- _Assigned task_
In the NICU forum thread below, copy everything from "Without going into" down to "you feel useful.", replacing "monitor" with "screen".

- _Text for analysis_
_ _ _ _ _ _ _

The only other advice I can give is don't be too hard on yourself, no one expects you to be at her bedside 24/7. u just had a baby and u have other kids who need u to be strong for them too. Take time to take care of yourself as well. You are no use to anyone if you aren't sleeping and eating well. Take regular breaks and don't give yourself a hard time about needing to do that.

wishing your LO a speedy recovery x

ETA: it might not be straightaway but let them know that as soon as possible you would like to be shown how to do your LO's cares. It might be the only time you can really get near baby for a while so even if they will only let you do tiny things it will help you feel like you are doing something. They let us start by wiping the sleep out of her eyes with cotton wool, then changing her nappy etc. But we had to ask to be shown how as sometimes its easier for them to just get it done, they forget that it feels really wrong to have a baby and not be able to do the basics like change a nappy.


----------



## 4 boys

Hi I'm sorry to hear about your little one .
I had a 26 weeker he is now 3 1/2 year old now and what a long hard road it was,so your not alone..
About a week after he was born he was very ill on incubated for 11weeks and had septicemia lots of infections everyday. After many X-rays& scans they noticed he had NEC and had emergency bowel surgery as it was blocked and damaged, they removed part of his intestines and stitched him up to recover. But after a few days he was just going down hill still not pooing after feeds etc then we noticed poo was leaking from his tummy scar where they'd cut him open again he was rushed to theatre as his bowel perforated again. This mainly happened as he was on high ventilation and also steroids for his lungs this was hard as we had no choice. The affects of steroids is bowel perforation but it was either steroids or he stay on a ventilator but we left the steroids for his body to recover and a few weeks later we risked the steroids and he managed to recover from both NEC bowel surgery and off the ventilator.
So he's had 2 bowel operations and the second time removed his appendix so hopefully he won't need more surgery his little tummy is a mess been cut open twice I so wanted to take that pain away from him.
After months of constant watery poo in nicu and discharge to home we did many test and finally got positive for lactose intolerance .
There is hope talk soon


----------



## vermeil

I have no qualms telling anyone that my son`s 100+ days of nicu did affect our bonding. It took a good six months of him being home until I felt fully bonded. He became the center of my world. But those first few weeks, I loved him and took care of him because obviously I had to. But I didn`t feel that intense bond right away.

Without going into the details his nicu stay was full of dramatic turns. The first time I saw him he was in cardio-pulmonary arrest - only flat lines on the monitor - with a team of 5 trying to reanimate him. It took 3 hours to finally stabilize him. This happened multiple times. He had septisemia, NEC, brain bleeds and all of the nasty complications preemies can have. To resume, he had all of the complications, without any long term effects! So we were lucky, in a way.

:hugs: thinking of you and your daughter.


----------



## peachymomma

It's called the NICU rollercoaster! There will be good days, and bad days. My daughter was a 29 week premie, with kidney disease, and hydrocephulas. Learn to do as much as you can for her while she is there. It helps the bonding process, and makes you feel useful.

_ _ _ _ _ _ _

- _Dataset excerpts_

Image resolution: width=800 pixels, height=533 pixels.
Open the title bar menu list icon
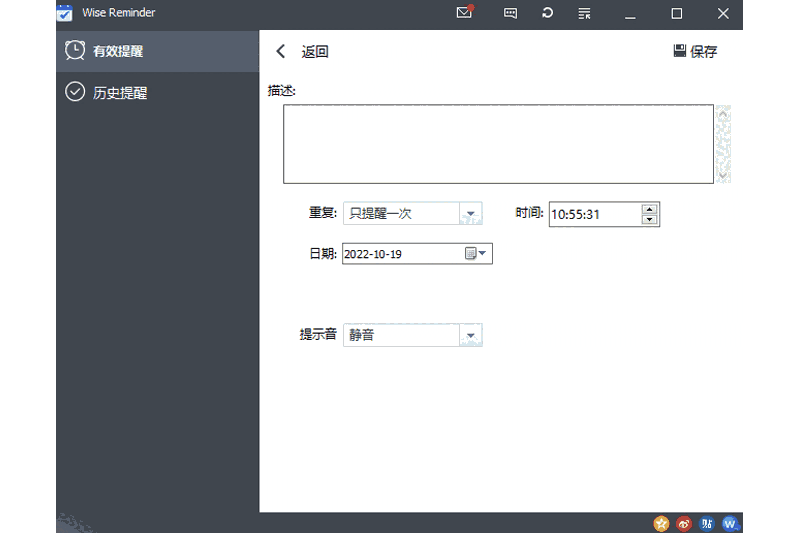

_ _ _ _ _ _ _

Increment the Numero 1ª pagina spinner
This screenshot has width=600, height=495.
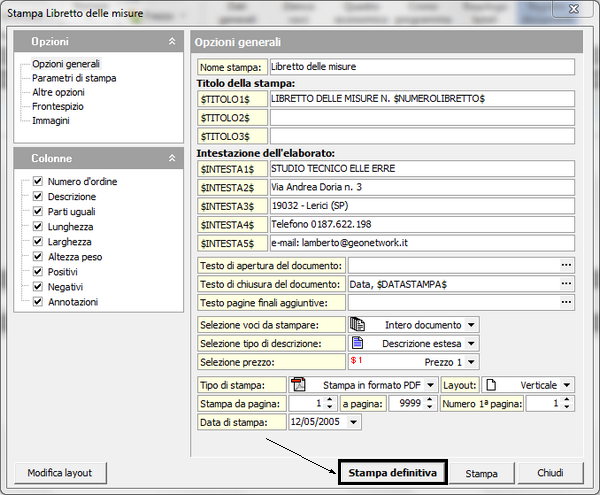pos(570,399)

_ _ _ _ _ _ _

- _Output for this exercise_
Without going into the details his nicu stay was full of dramatic turns. The first time I saw him he was in cardio-pulmonary arrest - only flat lines on the screen - with a team of 5 trying to reanimate him. It took 3 hours to finally stabilize him. This happened multiple times. He had septisemia, NEC, brain bleeds and all of the nasty complications preemies can have. To resume, he had all of the complications, without any long term effects! So we were lucky, in a way.

:hugs: thinking of you and your daughter.


----------



## peachymomma

It's called the NICU rollercoaster! There will be good days, and bad days. My daughter was a 29 week premie, with kidney disease, and hydrocephulas. Learn to do as much as you can for her while she is there. It helps the bonding process, and makes you feel useful.